Cheat Sheet: How Mozilla aims to reveal the nature of consumer data collection with Rally

Woman sitting a desk looking at computer screen with magnifying glasses surrounding her head.

As the battle of digital consumer privacy grows more complex and intense, most consumers are shrouded in a fog of war.

Mozilla, the nonprofit that operates the Firefox browser, aims to change that with Rally, a new browser extension designed to democratize internet research and expand consumer awareness of how data is collected and used by platforms and private companies.

The Rally extension, which Mozilla made widely available today after an alpha release in early May, allows users to opt into tracking for research projects around how people use the internet. That kind of research is typically difficult to execute because the platforms that control so much of the internet’s everyday user experience — Google, say, or Facebook, or Amazon — often refuse to share data with academics, nonprofits, or third parties.

Two of the first three projects Rally will be used for were developed in partnership with academic institutions; a third focused on the recently identified behavior known as doomscrolling, will be conducted in-house by Mozilla.

“These companies are building models of your behavior and using it to predict your next steps online and, increasingly, offline,” said Rebecca Weiss, Rally’s project lead. “If things are built on data, and data is only held by a few, this net loss is felt by society.” 

The key details:

  • At the moment, Rally is only being used by “several hundred” people, Weiss said, though the goal is to expand the panel considerably.
  • Rally’s users’ data shares differ depending on the nature of the project they are participating in. Some projects only track browsing, while others track actions taken, such as whether a user shares a piece of content through social media. The data is also only shared with the organizations running that project.
  • Though Mozilla is open to partnering with consumer-facing startups and organizations on projects that might make it clearer to people how their personal data is being used, it is not going to be used to sell consumer data, or in any commercial context at the outset.
  • Rally is open to any internet user over the age of 19. 

Neighborhood watch

Historically, data-hoarding digital companies such as Google, Facebook and Amazon have made it difficult for academic researchers to access that data to study how people behave on the internet. Recently, a couple different companies have launched efforts to change that dynamic, many of them using browser extensions. 

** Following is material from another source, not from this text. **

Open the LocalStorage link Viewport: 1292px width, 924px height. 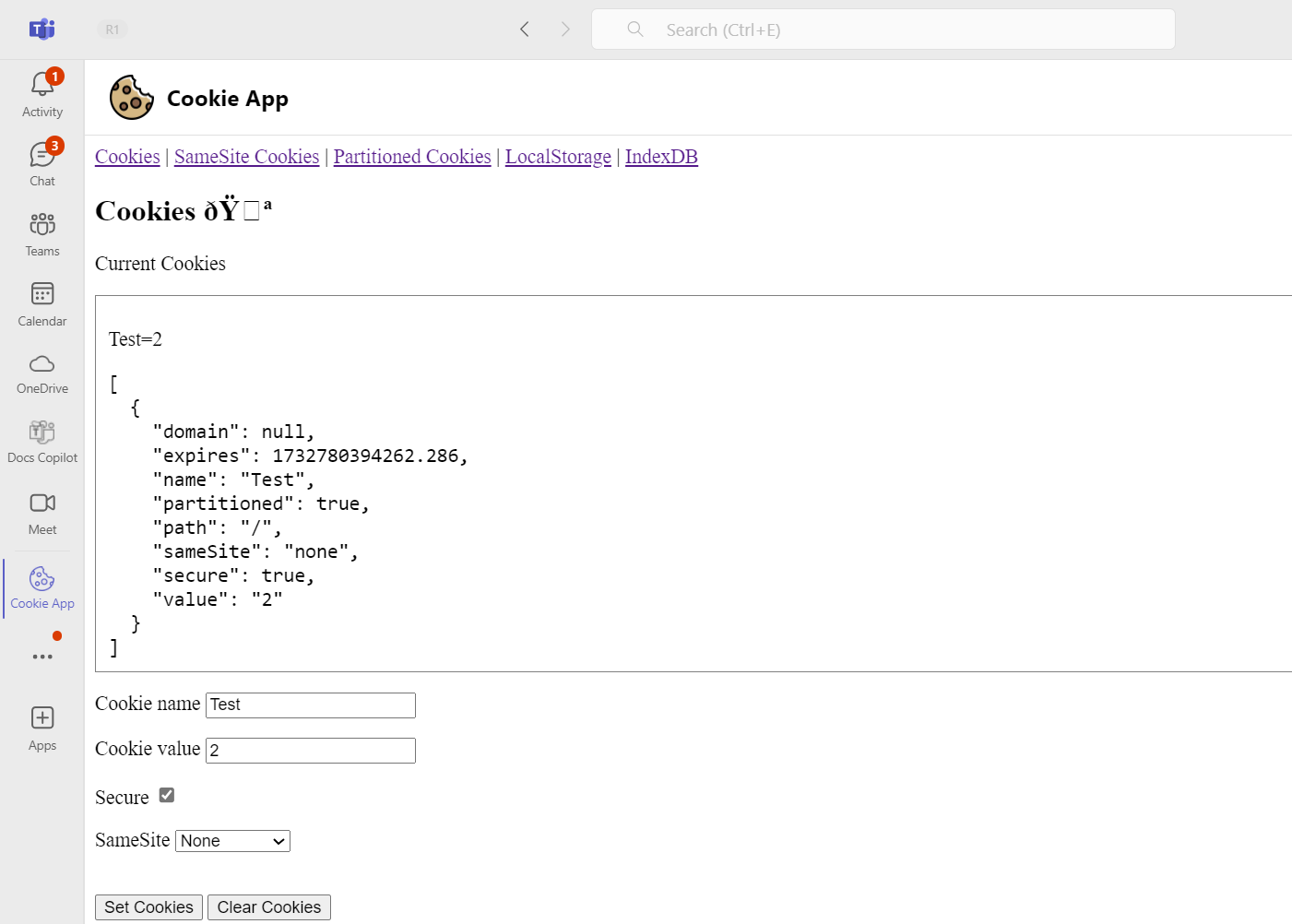point(558,156)
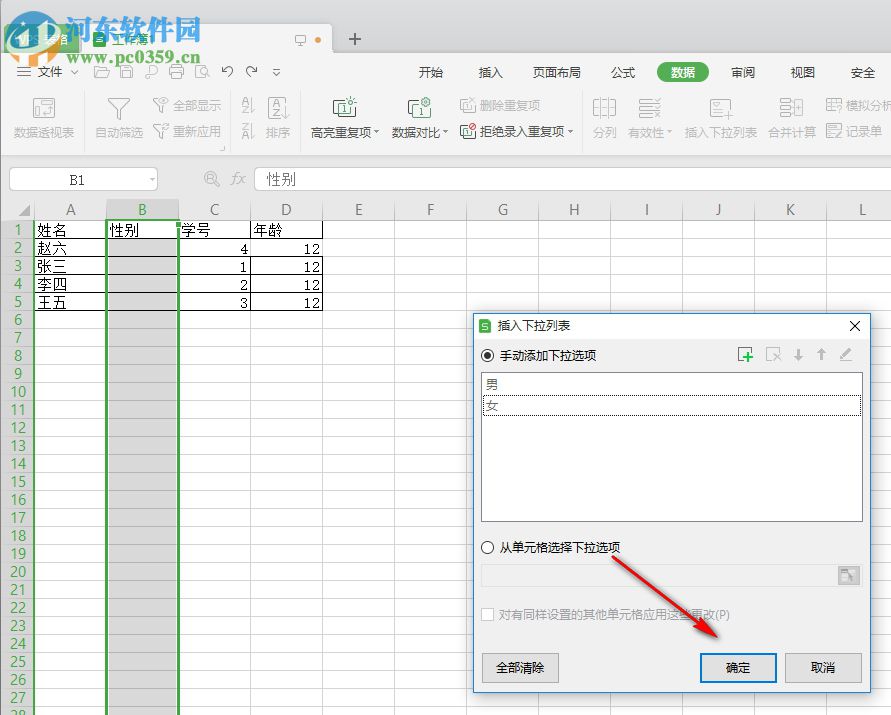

The Citizen Browser project, which nonprofit media company The Markup launched in late 2020, installed an extension on their browsers so Markup researchers could gather information about how various platforms behaved as they used them; Citizen Browser recently determined that Facebook is still recommending political groups to its users, something the platform vowed to stop doing after the Jan. 6 invasion of the U.S. capitol. 

Separately, Invisibly, a startup that initially set out to overhaul the advertising experience on publishers’ sites, is now putting effort behind a more focused product designed around surveys.

But at the moment, lots of those efforts are small. The Citizen Browser Project, for example, has 1,200 people in it, a representative sample but much smaller than the hundreds of thousands of people that comprise some market research panels, or even the panels of some ad agencies; Omnicom Media Group unveiled a consumer panel with nearly 2 million people in it late last month. While Rally is available to many browsers, Firefox has about 7% of the global market share of desktop internet browsers, according to Statcounter.

Though Weiss declined to share a specific number of panelists she hoped Rally might amass, she said that building something large enough to rival a market research firm panel was among Mozilla’s goals. 

Holding up a mirror

Rally’s success or usefulness will depend on the size of its panel. And to grow it, it will need to demonstrate real usefulness to the people that use it.

“Right now where we’re focused is on what does this community say we need,” Weiss said.

At the moment, Rally is meant to appeal to a kind of civic instinct in internet users. But as the studies and the collaborations with outside groups gets more sophisticated, Weiss hopes Rally will be able to share information back with users about how everybody else in the panel behaves, both as a kind of value exchange and also as a way of understanding the picture that some of the largest digital companies can and do draw from their consumers. “In this world, it’s the aggregations of this data that people use to draw inferences,” Weiss said. “You against an aggregate allows you to understand how much they know.”